A range of studies and popular media support the use of specific dietary patterns for weight loss and maintenance. No interventions based on these principles met the criteria for inclusion in our review. There are various schools of thought on how diets may be modified in ways that effect the regulation of energy balance. These include carbohydrate-restricted diets, which have been linked with favorable metabolic outcomes for weight loss, weight maintenance, and health [4446]. Carbohydrate restriction may achieve, for example, improved glycemic and insulin control, increased mobilization and utilization of lipid substrates, inhibition of lipogenesis, favorable changes in circulating fatty acids, and improvements in atherogenic dyslipidemia, lipoprotein markers and inflammation [4749]. Low-glycemic-index and low-sugar diets have been proposed in an attempt to regulate postprandial glycemia and hyperinsulinemia [50] and low-fructose diets have been suggested with the aim of eliminating the potential negative effects of fructose consumption on energy regulation [51]. A number of studies have explored differences between these dietary patterns and conventional low-fat diets [5255]. However, in spite of this body of evidence carbohydrate-restricted diets continue to be on the fringes of public health intervention research and remain noticeably absent from dietary guidelines [48, 56]. Although many of the studies considered in this review encouraged reductions in high-sugar products and in particular sugar-sweetened beverages, this appeared to be related to reducing caloric intake rather than to their effect on the regulation of metabolism. The inclusion of any dietary protocols based on a complex model of energy balance would be a significant step forward in public health intervention research. Adoption of these approaches should lead to better understanding of which types of diets work best, and for whom.
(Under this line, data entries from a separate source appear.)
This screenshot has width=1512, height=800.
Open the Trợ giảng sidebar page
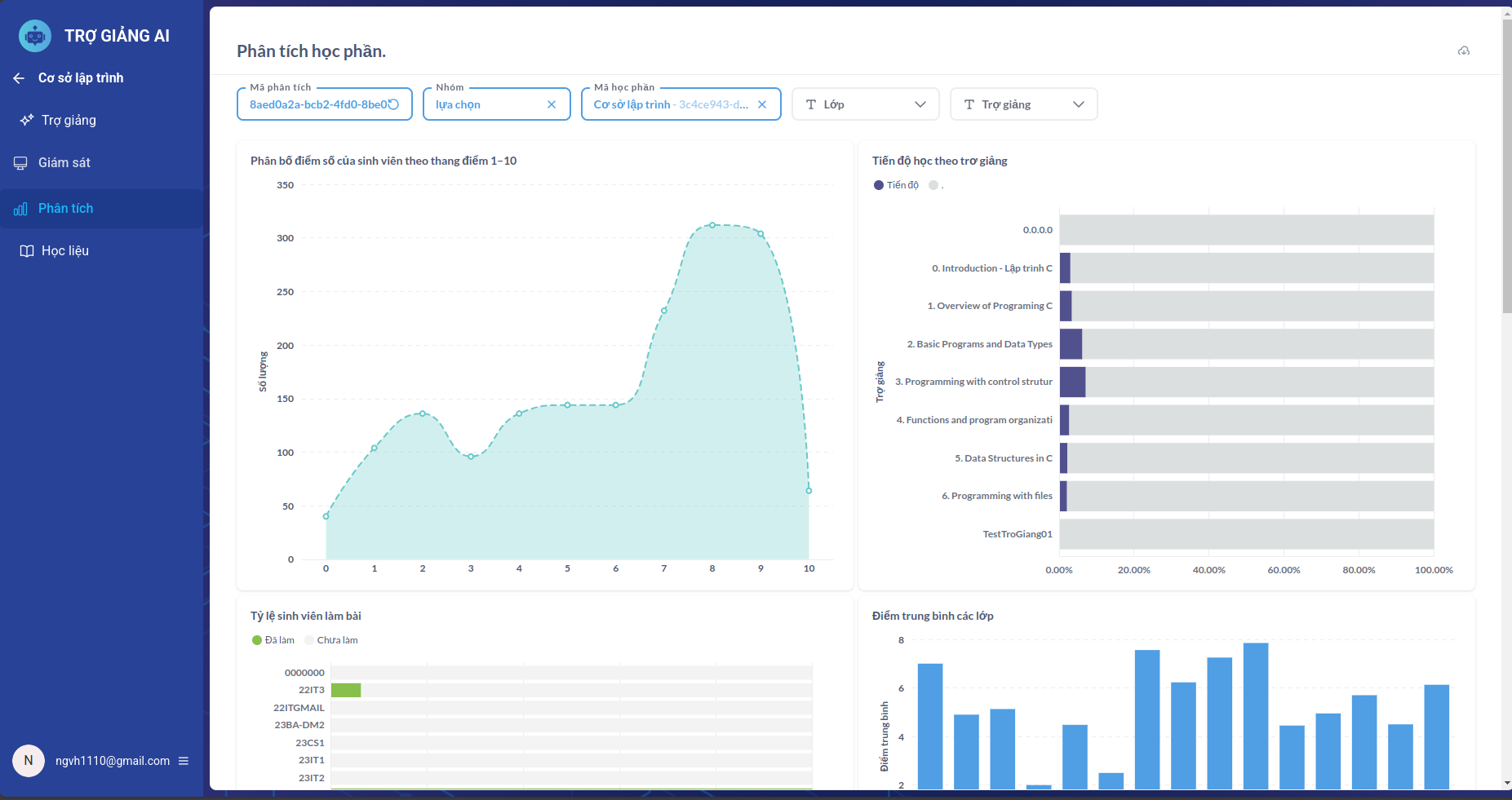coord(69,121)
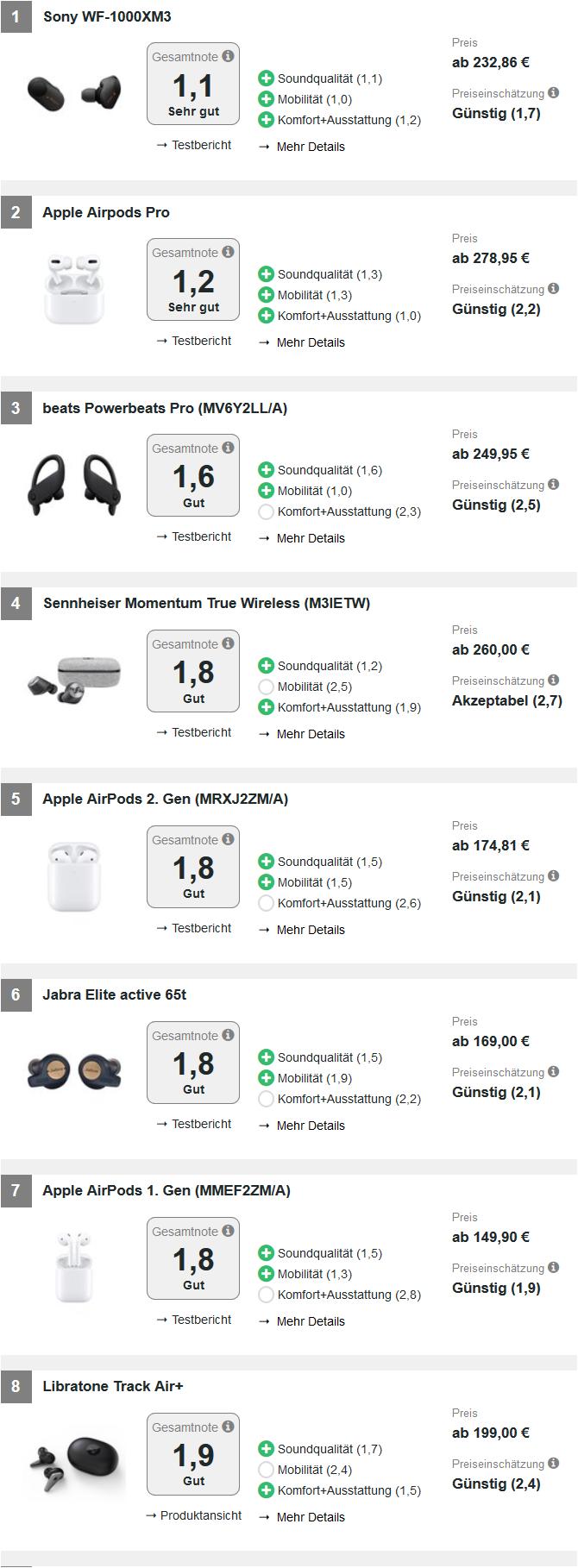Click empty circle beside Sennheiser Mobilität
Viewport: 578px width, 1568px height.
[266, 687]
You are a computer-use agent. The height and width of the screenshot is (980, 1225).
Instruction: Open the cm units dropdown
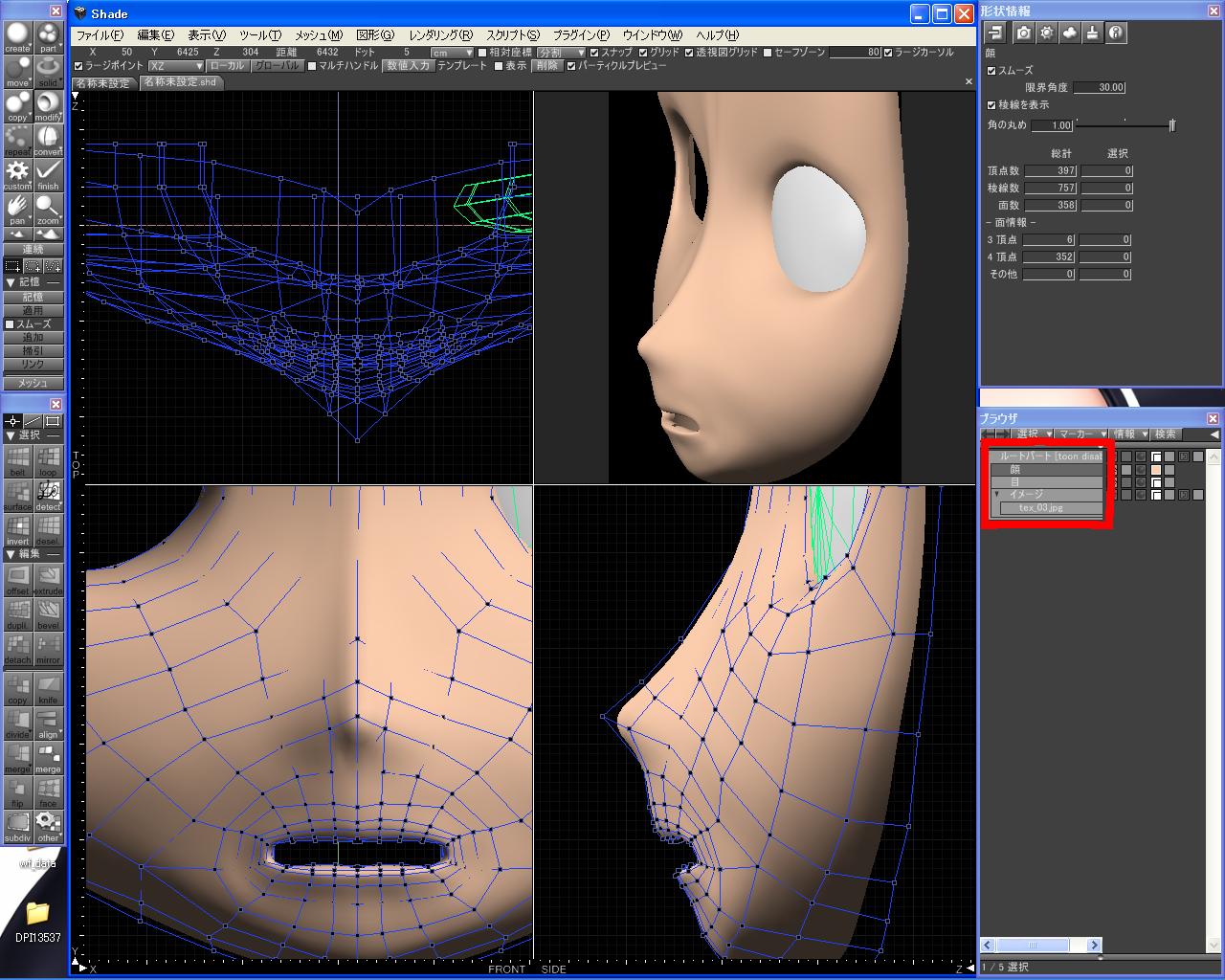click(x=452, y=53)
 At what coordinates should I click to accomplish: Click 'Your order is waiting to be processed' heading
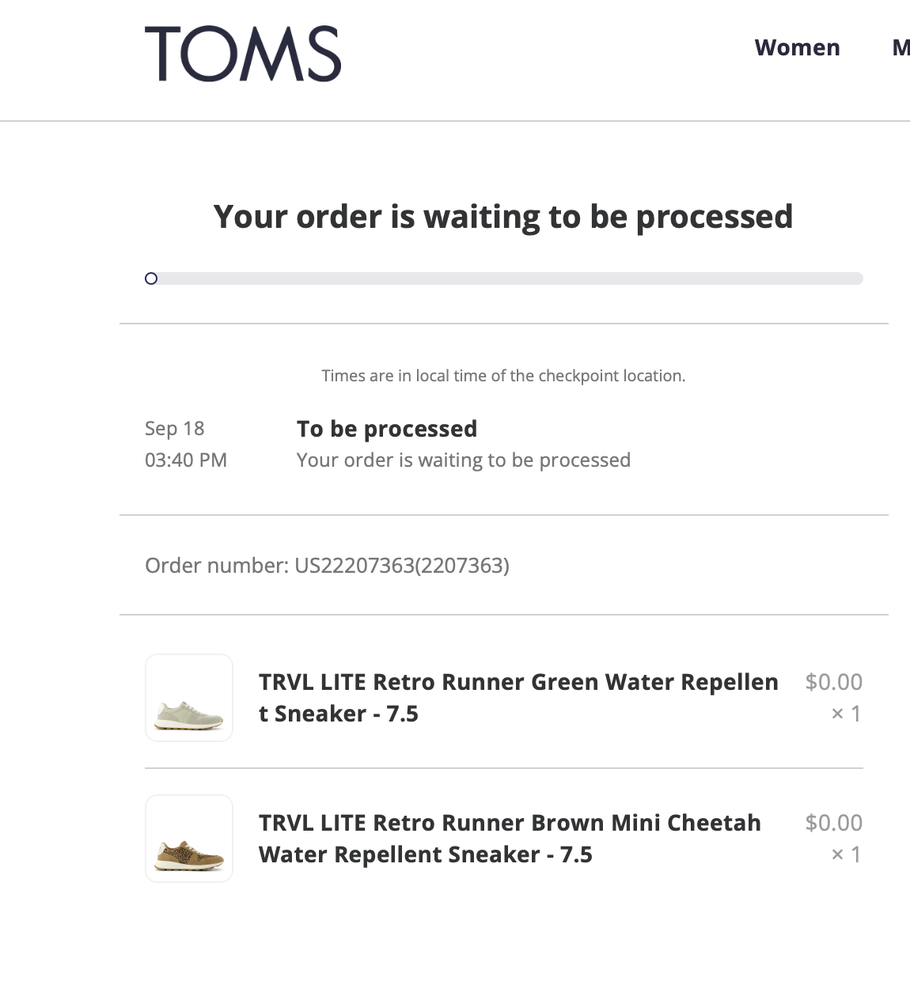click(504, 216)
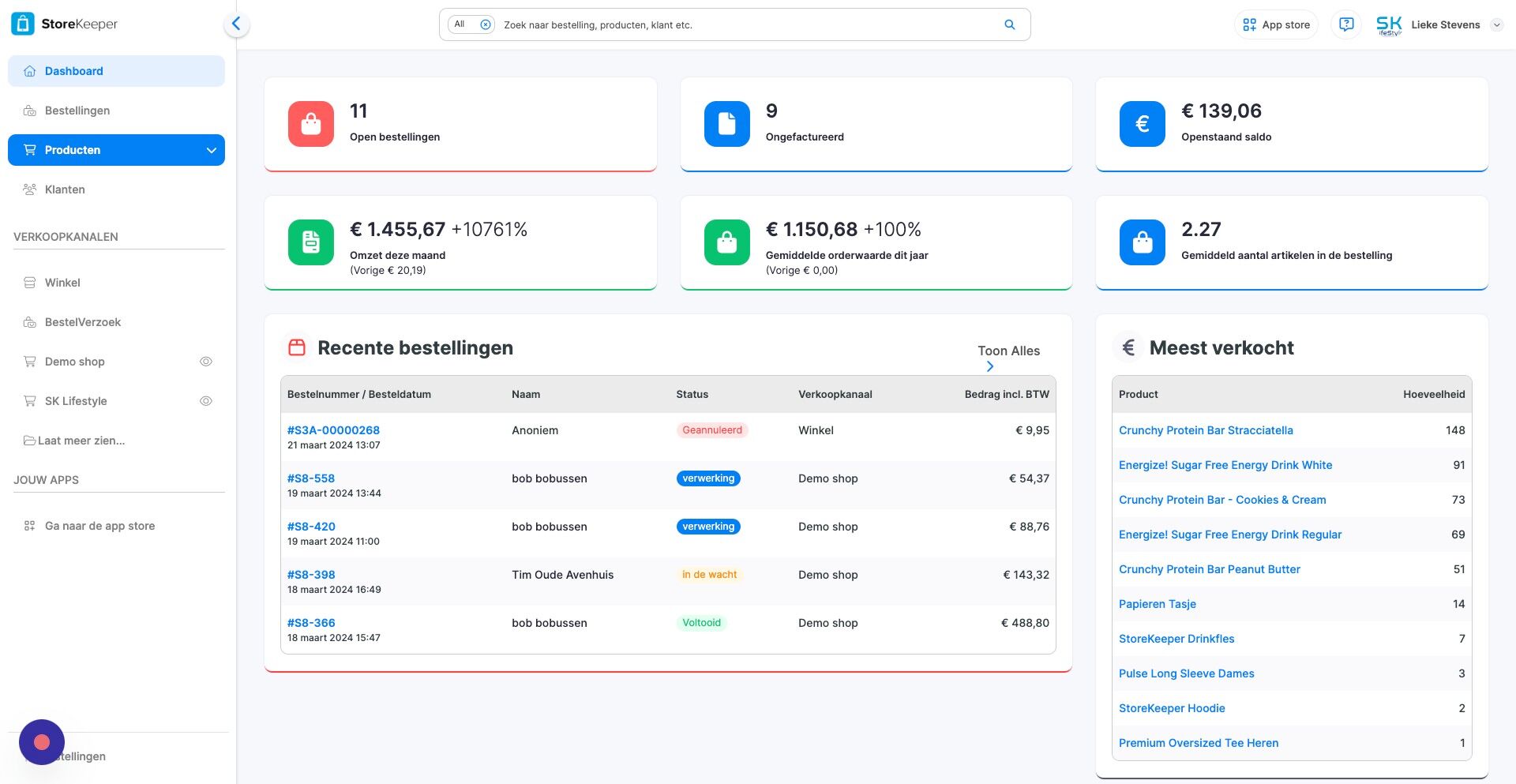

Implications for population health interventions

The failure of research in the field of public health to incorporate the concept of homeostatic feedback mechanisms into interventions is reflected in the current dietary guidelines, public health policy, and population-wide interventions aimed at targeting overweight and obesity. For example, the current dietary guidelines in the USA state 'To curb the obesity epidemic and improve their health, many Americans must decrease the calories they consume and increase the calories they expend through physical activity'[57]. Australian recommendations mirror this stance, suggesting that individuals should lower the energy density of their diet through restrictions in fat intake and increased intake of fruit and vegetables, increase their physical activity, and reduce sedentary behavior in order to prevent or address excess weight gain [58]. Public health interventions such as Let's move in the USA, Healthy Weight Healthy Lives and Change For Life in the UK, and] Eat Smart Play Smart, Time2bHealthy, Be Active Eat Well, and Move And Munch interventions in Australia focus on changing energy balance. Again, it is often suggested that this reduction in energy intake is achieved by decreasing intake of energy-dense foods and increasing active behaviors in order to combat excess weight gain in the population. Although these changes may promote good health, the existing evidence suggests that merely reducing energy intake and increasing energy expenditure, without acknowledging the homeostatic response to a negative energy balance, is unlikely to successfully reduce levels of overweight and obesity in the population. Additionally, it is possible that losing and regaining excess weight may have negative psychological and physical health consequences which should be considered in the implementation of future weight-loss interventions [59].

A flow-on effect of using the simple energy-balance model to underpin intervention design was seen in the large number of interventions that incorporated psychological or behavioral counseling components. A common response to the repeatedly observed failure of interventions based on the simple energy-balance model to achieve long-term weight loss, or prevent weight gain, is to assume that people are not following the prescriptions of the intervention. Thus, interventions need to incorporate more strategies to promote behavior modification. We found little evidence that the interventions we reviewed were designed in collaboration with expertise in physiology or metabolism. Dietary and physical activity guidelines are often taken as the only basic-science input needed to design interventions. In most cases these guidelines historically were developed to address risks for other chronic conditions, such as cardiovascular disease, and do not reflect the current understanding of energy balance [56]. An important first step in future intervention research should be for public health researchers and advocates to form collaborations with those who have expertise in physiology and metabolism, in order to develop more appropriate protocols. Interventions should assess the value of dietary patterns and exercise protocols that have been identified to assist in weight loss and maintenance, rather than continuing to test existing guidelines and recommendations.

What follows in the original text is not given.